ある日、あたしは会社を休んで、近くの森へと足を運んだ。都会の喧騒から逃れて、木々のざわめきに耳を傾けるためだ。何も考えず、ただ歩きたかった。

森の奥深くで、一本の木に目が留まった。伐りだされたばかりの、まだ何者でもない木だ。その木に手を触れると、不思議な感覚が体を包んだ。まるで木のエナジーがあたしの体に流れ込んでくるようだった。

突然、目の前に年老いた賢者が現れた。長い白髪と優しい目が印象的だ。賢者は静かに語りかけてきた。
「この木は、お前と同じように無限の可能性を持っている。その可能性を縛るのは名前という枠組みだ。名を捨て、ただの存在として感じてみなさい。」

あたしは目を閉じ、その言葉に従った。名を捨てた瞬間、あたしの心は自由になり、無限のエナジーが流れ始めた。まるで、時間が止まり、森のすべてと一体になったような感覚だ。
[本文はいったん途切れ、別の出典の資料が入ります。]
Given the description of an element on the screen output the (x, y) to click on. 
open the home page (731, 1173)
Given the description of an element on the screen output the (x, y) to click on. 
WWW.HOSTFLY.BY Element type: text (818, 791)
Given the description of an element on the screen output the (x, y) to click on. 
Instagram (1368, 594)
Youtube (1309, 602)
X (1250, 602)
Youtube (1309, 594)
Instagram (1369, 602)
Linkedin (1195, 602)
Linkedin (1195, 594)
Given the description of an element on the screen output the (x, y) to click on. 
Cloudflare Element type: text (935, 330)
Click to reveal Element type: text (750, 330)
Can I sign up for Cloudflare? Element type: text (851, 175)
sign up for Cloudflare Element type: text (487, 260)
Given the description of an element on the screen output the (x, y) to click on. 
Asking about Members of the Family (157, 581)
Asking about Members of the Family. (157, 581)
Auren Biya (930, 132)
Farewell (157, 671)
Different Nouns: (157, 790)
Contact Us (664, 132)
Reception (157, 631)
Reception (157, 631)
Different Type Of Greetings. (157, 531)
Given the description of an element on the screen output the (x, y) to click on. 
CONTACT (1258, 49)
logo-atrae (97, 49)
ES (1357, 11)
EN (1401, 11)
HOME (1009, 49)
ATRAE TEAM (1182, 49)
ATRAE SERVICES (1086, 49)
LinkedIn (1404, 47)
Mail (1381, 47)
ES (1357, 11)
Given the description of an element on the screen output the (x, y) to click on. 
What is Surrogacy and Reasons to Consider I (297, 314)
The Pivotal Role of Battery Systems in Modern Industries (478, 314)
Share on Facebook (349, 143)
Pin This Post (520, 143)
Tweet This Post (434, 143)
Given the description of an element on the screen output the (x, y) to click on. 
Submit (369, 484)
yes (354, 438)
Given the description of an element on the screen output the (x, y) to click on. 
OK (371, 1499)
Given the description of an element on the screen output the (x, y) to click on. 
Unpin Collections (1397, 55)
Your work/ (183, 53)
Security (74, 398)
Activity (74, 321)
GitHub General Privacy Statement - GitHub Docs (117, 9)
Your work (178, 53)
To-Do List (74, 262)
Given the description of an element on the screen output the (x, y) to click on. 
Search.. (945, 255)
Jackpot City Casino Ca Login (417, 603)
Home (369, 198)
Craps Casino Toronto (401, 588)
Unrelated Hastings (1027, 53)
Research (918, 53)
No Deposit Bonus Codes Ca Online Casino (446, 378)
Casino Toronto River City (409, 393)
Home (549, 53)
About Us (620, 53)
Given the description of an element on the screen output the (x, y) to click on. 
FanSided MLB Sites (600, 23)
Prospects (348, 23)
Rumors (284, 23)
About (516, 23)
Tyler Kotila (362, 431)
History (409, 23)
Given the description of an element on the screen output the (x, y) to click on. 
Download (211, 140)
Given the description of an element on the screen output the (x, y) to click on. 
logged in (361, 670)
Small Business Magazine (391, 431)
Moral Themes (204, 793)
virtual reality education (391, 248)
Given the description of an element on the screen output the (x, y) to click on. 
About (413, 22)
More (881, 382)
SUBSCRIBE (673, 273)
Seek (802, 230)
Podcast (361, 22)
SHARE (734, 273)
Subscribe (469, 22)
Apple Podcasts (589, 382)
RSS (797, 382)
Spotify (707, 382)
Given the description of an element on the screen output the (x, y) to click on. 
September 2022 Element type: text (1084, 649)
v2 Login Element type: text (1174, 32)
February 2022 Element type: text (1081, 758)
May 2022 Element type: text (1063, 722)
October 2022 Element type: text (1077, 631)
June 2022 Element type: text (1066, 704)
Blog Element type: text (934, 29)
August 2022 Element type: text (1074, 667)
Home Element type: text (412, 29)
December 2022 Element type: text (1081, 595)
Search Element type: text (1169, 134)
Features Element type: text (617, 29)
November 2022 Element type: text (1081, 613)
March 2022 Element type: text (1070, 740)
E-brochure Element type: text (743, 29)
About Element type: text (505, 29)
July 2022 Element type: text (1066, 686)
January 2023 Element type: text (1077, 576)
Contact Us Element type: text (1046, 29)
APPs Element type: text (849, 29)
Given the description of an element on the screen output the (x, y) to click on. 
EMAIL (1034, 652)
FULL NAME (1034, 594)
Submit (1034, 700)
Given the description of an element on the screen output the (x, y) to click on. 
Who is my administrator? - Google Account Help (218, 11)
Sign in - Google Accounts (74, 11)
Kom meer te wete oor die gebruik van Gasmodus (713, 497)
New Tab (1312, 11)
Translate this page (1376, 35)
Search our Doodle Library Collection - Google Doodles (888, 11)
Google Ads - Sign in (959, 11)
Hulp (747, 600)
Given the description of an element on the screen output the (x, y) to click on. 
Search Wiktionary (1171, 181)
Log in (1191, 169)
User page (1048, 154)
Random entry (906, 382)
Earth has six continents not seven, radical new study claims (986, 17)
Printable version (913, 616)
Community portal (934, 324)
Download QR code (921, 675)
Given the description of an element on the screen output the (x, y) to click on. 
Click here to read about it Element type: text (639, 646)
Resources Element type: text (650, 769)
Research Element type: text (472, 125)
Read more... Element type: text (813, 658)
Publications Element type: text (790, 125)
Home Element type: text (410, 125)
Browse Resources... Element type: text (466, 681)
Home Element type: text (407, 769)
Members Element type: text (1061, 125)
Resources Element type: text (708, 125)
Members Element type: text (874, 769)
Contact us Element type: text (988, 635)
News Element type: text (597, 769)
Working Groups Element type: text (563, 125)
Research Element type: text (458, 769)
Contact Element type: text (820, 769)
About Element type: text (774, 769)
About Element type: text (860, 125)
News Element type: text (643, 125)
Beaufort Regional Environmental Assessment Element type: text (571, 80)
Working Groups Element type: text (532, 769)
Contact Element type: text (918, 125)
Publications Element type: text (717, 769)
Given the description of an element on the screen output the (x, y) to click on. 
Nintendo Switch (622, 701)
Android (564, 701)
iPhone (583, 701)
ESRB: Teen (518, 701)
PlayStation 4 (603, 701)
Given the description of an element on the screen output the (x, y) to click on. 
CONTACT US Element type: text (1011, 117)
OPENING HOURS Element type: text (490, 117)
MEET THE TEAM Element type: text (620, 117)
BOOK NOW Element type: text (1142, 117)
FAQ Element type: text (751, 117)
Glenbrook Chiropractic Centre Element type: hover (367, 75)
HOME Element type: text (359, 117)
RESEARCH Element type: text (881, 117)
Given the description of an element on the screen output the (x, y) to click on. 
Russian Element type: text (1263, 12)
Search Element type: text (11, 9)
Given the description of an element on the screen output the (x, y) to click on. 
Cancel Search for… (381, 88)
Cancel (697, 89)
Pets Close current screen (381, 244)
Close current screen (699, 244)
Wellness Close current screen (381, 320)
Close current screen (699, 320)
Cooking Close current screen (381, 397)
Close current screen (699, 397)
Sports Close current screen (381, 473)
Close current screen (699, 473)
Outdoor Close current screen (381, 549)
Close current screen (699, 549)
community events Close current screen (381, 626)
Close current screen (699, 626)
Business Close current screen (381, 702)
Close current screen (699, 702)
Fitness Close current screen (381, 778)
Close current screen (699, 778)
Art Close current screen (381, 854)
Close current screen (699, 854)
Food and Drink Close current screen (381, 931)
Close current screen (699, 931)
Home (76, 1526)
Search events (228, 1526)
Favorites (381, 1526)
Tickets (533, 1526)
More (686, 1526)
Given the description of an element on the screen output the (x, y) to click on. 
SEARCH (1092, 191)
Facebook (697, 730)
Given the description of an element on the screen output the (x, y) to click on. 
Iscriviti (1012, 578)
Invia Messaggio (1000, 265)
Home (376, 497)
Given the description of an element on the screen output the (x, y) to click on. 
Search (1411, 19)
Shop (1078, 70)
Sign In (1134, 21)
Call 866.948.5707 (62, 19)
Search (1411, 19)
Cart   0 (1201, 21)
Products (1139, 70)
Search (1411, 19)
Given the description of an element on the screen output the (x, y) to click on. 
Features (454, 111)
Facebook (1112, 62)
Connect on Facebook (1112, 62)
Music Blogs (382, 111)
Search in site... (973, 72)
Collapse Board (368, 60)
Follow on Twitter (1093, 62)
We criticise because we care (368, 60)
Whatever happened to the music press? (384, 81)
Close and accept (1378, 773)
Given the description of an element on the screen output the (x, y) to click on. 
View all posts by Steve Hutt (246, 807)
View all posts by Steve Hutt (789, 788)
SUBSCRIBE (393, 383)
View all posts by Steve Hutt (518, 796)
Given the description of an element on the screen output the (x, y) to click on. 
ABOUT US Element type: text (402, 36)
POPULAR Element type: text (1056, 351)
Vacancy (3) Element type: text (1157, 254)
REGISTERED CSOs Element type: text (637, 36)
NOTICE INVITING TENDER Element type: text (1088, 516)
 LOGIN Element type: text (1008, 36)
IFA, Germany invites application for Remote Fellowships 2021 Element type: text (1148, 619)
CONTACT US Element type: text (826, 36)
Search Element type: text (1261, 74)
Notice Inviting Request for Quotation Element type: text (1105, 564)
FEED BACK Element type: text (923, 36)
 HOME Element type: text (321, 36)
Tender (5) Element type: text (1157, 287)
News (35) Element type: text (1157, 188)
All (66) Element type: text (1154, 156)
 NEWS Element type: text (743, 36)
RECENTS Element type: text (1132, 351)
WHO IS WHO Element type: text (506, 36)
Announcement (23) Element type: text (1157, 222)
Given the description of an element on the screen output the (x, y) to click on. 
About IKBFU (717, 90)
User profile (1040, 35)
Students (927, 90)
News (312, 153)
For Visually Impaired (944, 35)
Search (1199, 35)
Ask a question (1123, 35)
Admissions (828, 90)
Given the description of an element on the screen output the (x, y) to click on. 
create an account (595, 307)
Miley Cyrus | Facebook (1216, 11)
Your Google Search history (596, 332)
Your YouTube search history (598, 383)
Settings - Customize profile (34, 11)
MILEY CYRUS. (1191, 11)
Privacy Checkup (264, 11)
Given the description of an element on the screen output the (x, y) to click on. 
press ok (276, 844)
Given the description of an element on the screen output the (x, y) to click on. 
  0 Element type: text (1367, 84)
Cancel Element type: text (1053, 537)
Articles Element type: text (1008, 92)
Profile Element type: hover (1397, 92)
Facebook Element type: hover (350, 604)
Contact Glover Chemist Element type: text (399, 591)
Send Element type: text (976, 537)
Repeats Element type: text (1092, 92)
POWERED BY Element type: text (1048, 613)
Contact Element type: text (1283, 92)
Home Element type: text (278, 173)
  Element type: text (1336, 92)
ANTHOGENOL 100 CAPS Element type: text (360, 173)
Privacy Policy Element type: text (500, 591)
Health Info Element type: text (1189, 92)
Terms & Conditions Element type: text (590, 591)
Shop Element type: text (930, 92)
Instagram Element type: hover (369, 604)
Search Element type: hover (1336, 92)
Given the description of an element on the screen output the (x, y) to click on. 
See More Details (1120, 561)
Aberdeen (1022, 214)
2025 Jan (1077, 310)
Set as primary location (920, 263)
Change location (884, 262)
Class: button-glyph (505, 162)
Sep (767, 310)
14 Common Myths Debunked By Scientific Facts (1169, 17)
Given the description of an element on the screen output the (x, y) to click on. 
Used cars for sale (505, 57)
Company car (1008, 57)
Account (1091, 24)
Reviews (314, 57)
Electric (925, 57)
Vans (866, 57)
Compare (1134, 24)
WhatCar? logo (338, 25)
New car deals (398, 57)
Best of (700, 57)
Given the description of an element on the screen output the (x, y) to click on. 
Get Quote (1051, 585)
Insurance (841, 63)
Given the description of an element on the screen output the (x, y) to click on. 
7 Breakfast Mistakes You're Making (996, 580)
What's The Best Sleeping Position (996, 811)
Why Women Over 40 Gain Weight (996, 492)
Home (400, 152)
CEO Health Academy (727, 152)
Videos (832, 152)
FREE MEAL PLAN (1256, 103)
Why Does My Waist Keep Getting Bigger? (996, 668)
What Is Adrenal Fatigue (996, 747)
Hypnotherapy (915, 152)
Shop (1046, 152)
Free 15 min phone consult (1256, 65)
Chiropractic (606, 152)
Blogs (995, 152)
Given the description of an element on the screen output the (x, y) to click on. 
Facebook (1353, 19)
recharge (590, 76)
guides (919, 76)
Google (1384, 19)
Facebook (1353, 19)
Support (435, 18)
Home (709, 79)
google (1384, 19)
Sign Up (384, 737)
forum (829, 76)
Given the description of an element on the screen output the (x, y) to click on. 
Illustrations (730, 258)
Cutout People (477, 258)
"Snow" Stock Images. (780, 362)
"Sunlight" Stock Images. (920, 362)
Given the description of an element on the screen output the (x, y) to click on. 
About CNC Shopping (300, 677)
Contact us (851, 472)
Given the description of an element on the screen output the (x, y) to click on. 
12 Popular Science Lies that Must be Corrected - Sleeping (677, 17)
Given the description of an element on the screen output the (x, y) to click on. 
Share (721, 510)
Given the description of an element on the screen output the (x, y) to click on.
ふと目を開けると、賢者の姿は消えていた。しかし、その教えは確かに心に刻まれた。名を持たない存在の力、それが本当のエナジーであり、タオの道であることを。

森を後にして、あたしは再び都会の生活に戻った。しかし、心の中にはあの森で感じた無限のエナジーが流れ続けている。あたしはもう、名前に縛られることなく、自分自身の道を歩むことができる。タオの教えを胸に秘めながら。


ある朝、街の喧騒を避けるようにして、雑踏から一歩外れた静かなカフェに身を寄せた。窓際の席に座り、ひと息ついた時、思わぬ哲学の波が押し寄せてきた。

「樸(あらき)は君主となれるが、器(うつわ)は臣下にしかなれない」と、突然目に入った本のページに書かれていたのだ。なんとも謎めいた言葉で、その意味を深く考え始めると、あたしの心は不思議な興奮でいっぱいになった。

樸(あらき)、その名の通り、素朴で自然な姿のままの木。何も加工されておらず、手つかずのまま存在している。対して、器(うつわ)はその名の通り、何かを収めるために作られたもの。形が決まり、用途が定められている。

「道(タオ)」という言葉も登場する。無限のエネルギーを持ちながらも、自ら動こうとしない何か。仮にこれを「道」と名づける。樸のように自然なままであることこそが、真の力を持つというのだ。

次に浮かんだのは、「大は小を兼ぬと雖も杓文字は耳掻きの用を為さず」という格言。しゃもじのように生きることが、成功や幸福をもたらすと言うのだが、耳掻きとしての役割は果たせない。ここでの教訓は明白だ。状況に応じて役立つ道具であることが重要で、そのためには柔軟性が求められる。

しゃもじとしての生き方を選ぶならば、その役割に忠実に従うべきだ。しかし、真に求められるのは、樸のように何にでもなれる存在であること。つまり、時にはしゃもじにも耳掻きにもなれる柔軟な存在。それこそが「道(タオ)」を体得した者のあり方である。

だが、そんな生き方をしていると、周囲からは「何を考えているのかよく分からない」と訝しがられることもあるだろう。しかし、道(タオ)を体得した者には、固定された信条など存在しない。樸であることは、何にでもなれる無限の可能性を持つことだからこそ、人の上に立ち、社会をリードすることができるのだ。

この競争社会で他人より抜きんでるために努力するならば、器のように定まった形にとどまるべきではない。真の向上を目指すためには、樸の思想を取り入れるべきだ。

あたしはカフェの窓から見える風景を眺めながら、この考えをじっくりと噛みしめた。誰かにしゃもじになれと言われたら、その役割を果たすのもよし。しかし、時と場合によっては耳掻きにもなれる柔軟な存在であることが、真のリーダーシップを発揮する鍵なのだろう。

そんな風に思うと、樸のような生き方が一層魅力的に感じられた。あたしもまた、何にでもなれる無限の可能性を秘めた存在でありたいと、心から願ったのだった。


道の常は名無し。樸は小なりと雖も、天下、能く臣とする莫し。
候王、若し能く之を守れば、万物、将に自のずから賓せんとす。天地、相い合して以て甘露を降す。民、之に令する莫くして自のずから均し。始め制られて名有り。名も亦た既に有り。
夫れ亦た将に止まるを知らんとす。止まるを知れば殆うからざる所以なり。
道の天下に在けるを譬うるに、猶お川谷の江海に於けるがごとし。